== Your task ==
Continue the article on first-line hypertension drugs below, starting after its last sentence.

== Study text ==

+++++

Los Angeles—Angiotensin-converting enzyme (ACE) inhibitors might be widely prescribed for initial treatment of extremely high blood pressure, but a new study suggests that doesn’t mean that the drug class is the best choice.

A study in The Lancet provides information about the relative safety and effectiveness of different hypertension drugs to help pharmacists and other healthcare professionals make the best treatment decisions.

Nearly 5 million patients were involved in the study led by UCLA researchers. The authors point out that ACE inhibitors, the most popular first-line treatment for hypertension, are not as effective and cause more side effects compared with thiazide diuretics. The study demonstrated that patients prescribed thiazide diuretics had 15% fewer cardiovascular events than those prescribed ACE inhibitors and suggested that about 3,100 major cardiovascular events could have been avoided had first-time patients been prescribed thiazides instead of ACE inhibitors.

“Uncertainty remains about the optimal monotherapy for hypertension, with current guidelines recommending any primary agent among the first-line drug classes thiazide or thiazide-like diuretics, angiotensin-converting enzyme inhibitors, angiotensin receptor blockers, dihydropyridine calcium channel blockers, and non-dihydropyridine calcium channel blockers, in the absence of comorbid indications,” researchers write, adding that randomized trials have not further refined the choice.

The study team developed a comprehensive framework for real-world evidence that enables comparative effectiveness and safety evaluation across many drugs and outcomes from observational data encompassing millions of patients, while minimizing inherent bias. That framework was then employed for a systematic, large-scale study to estimate the relative risks of three primary outcomes—acute myocardial infarction, hospitalization for heart failure, and stroke—as well as six secondary effectiveness and 46 safety outcomes comparing all first-line classes. Used for comparison were a global network of six administrative claims and three electronic health record databases.

+++++

== Record set ==
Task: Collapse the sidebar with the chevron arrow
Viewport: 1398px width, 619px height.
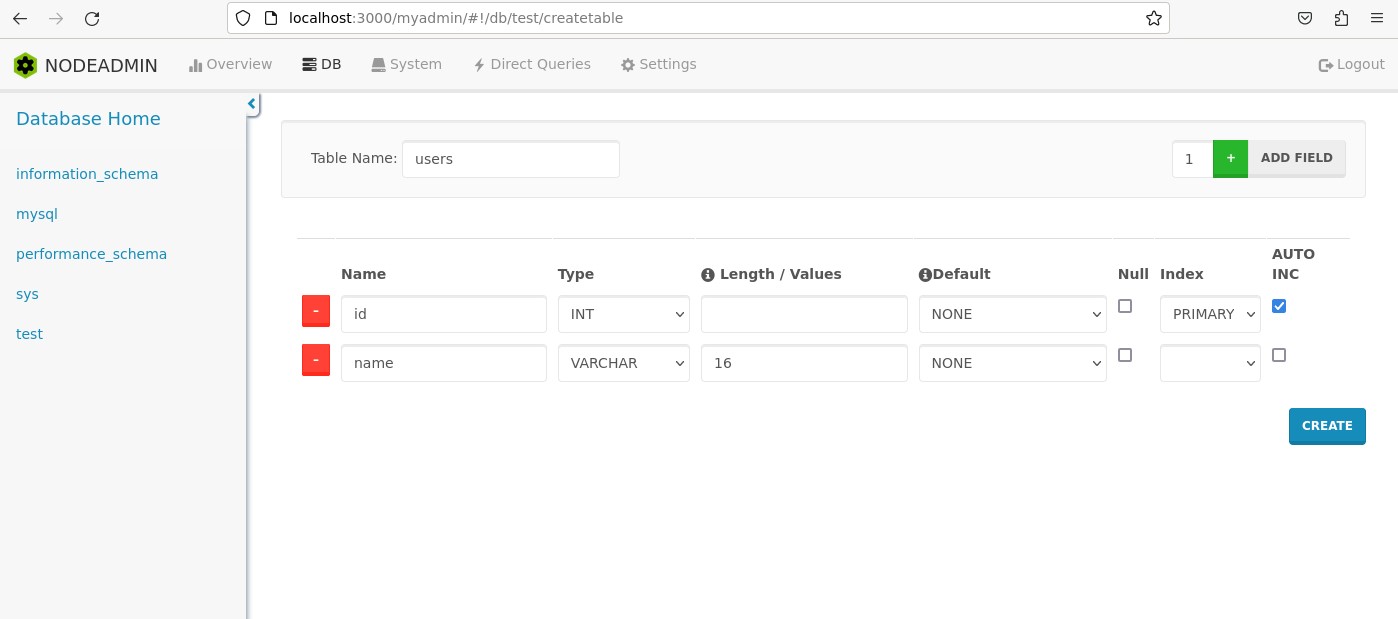Action: click(x=252, y=103)
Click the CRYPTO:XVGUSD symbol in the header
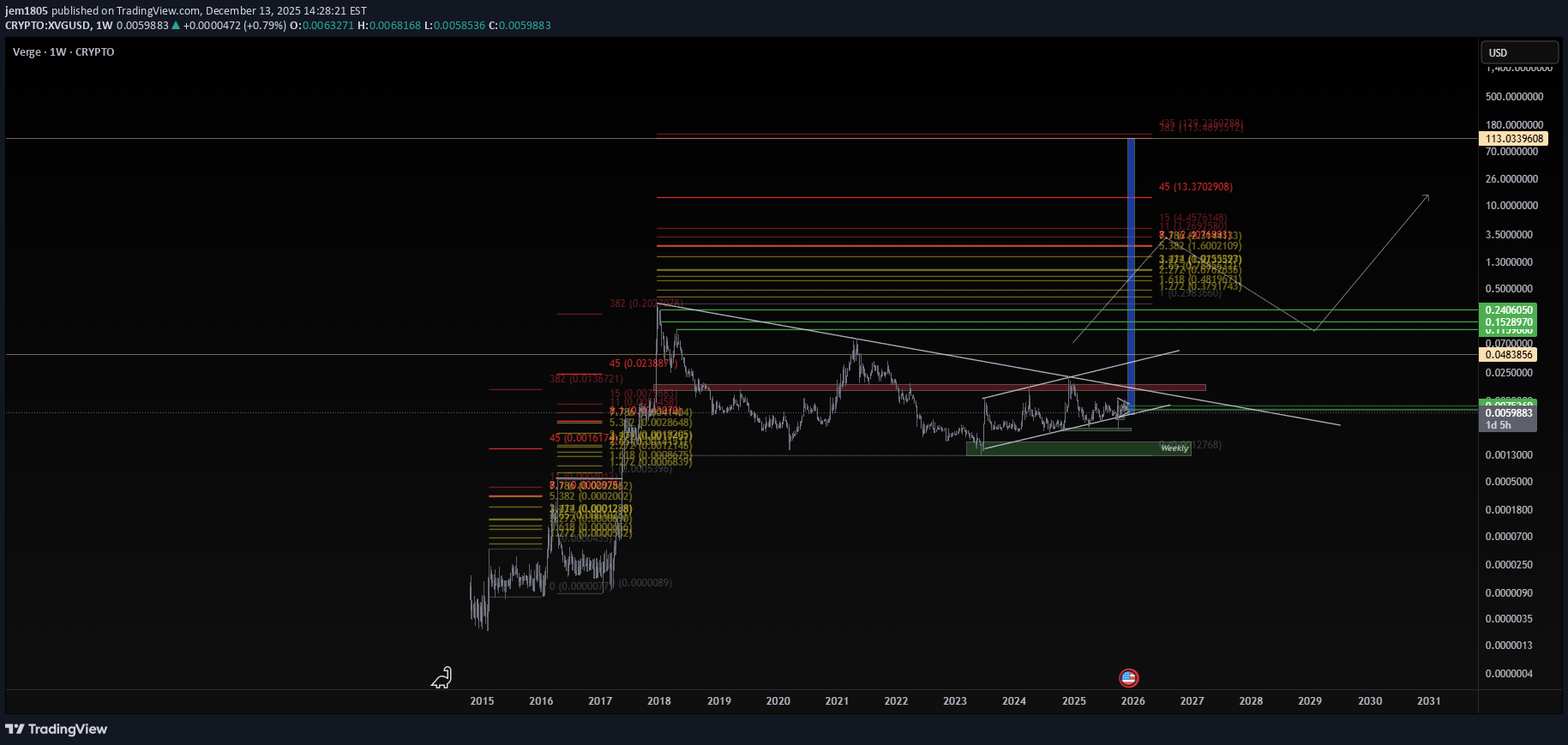 [47, 26]
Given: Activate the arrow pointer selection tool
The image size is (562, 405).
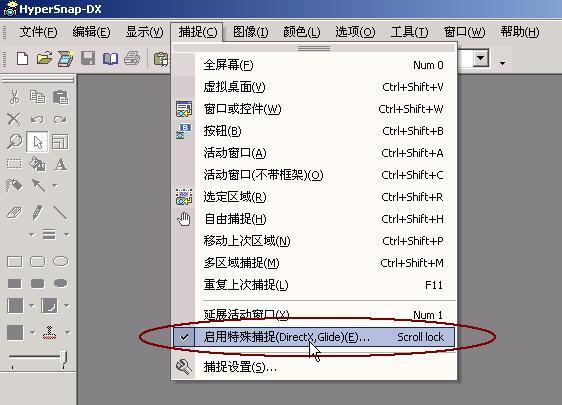Looking at the screenshot, I should click(x=37, y=142).
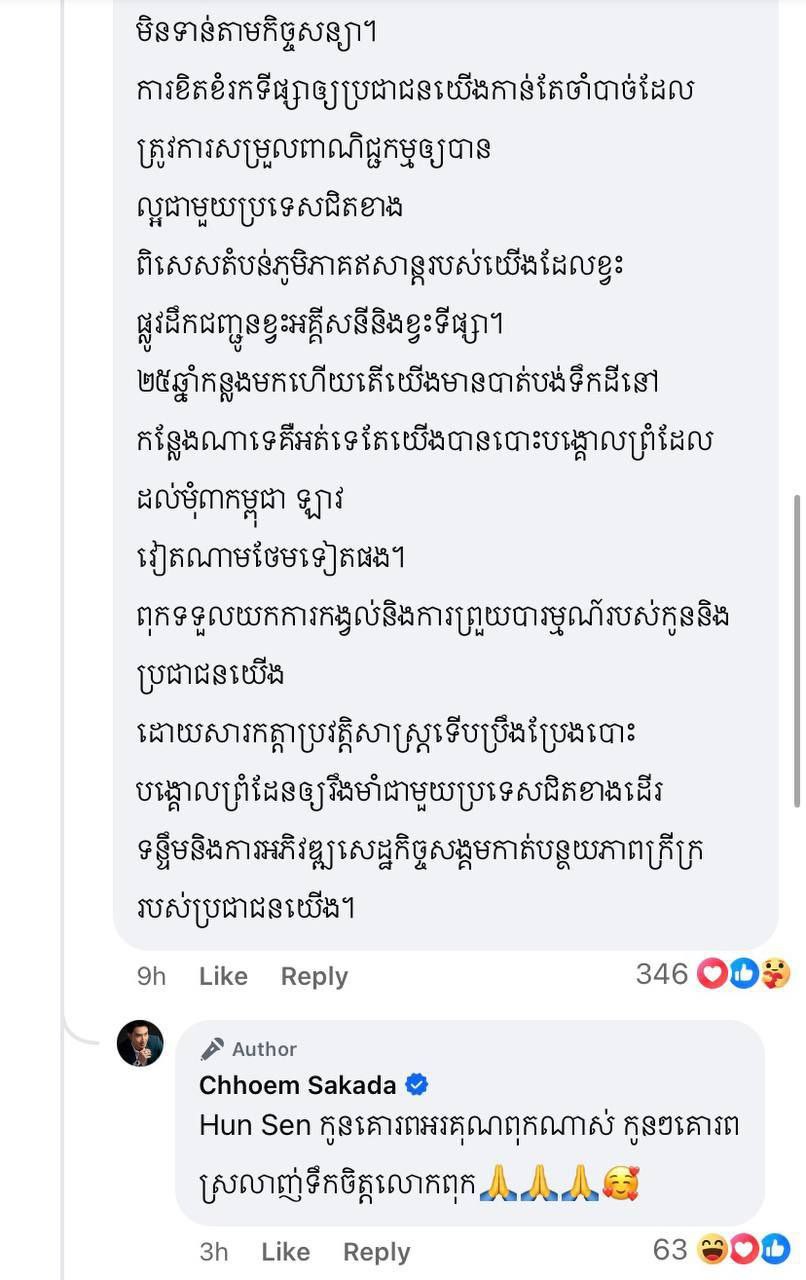Click the 9h timestamp link
Image resolution: width=806 pixels, height=1280 pixels.
point(151,976)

+++++

== Task answer ==
Resulting estimates generally showed no effectiveness differences between classes. The exception, however, was that thiazide or thiazide-like diuretics showed better primary effectiveness than ACE inhibitors in terms of risks for acute myocardial infarction (hazard ratio [HR] 0.84; 95% CI, 0.75-0.95), hospitalization for heart failure (HR 0.83; 95% CI, 0.74-0.95), and stroke (HR 0.83; 95% CI, 0.74-0.95) risk while on initial treatment.

“Safety profiles also favored thiazide or thiazide-like diuretics over angiotensin-converting enzyme inhibitors,” the authors note. “The non-dihydropyridine calcium channel blockers were significantly inferior to the other four classes.”

“This is a remarkable, massive, multinational study that has provided insights that can inform patient choices about hypertension treatment,” said coauthor Harlan Krumholz, MD, SM, of the Yale School of Medicine. “What is distinctive is not only the size, but the advanced methods that optimize the trustworthiness of the results.”

Researchers estimated that their use of big data revealed patterns that would otherwise have taken 22,000 typical observational studies to detect.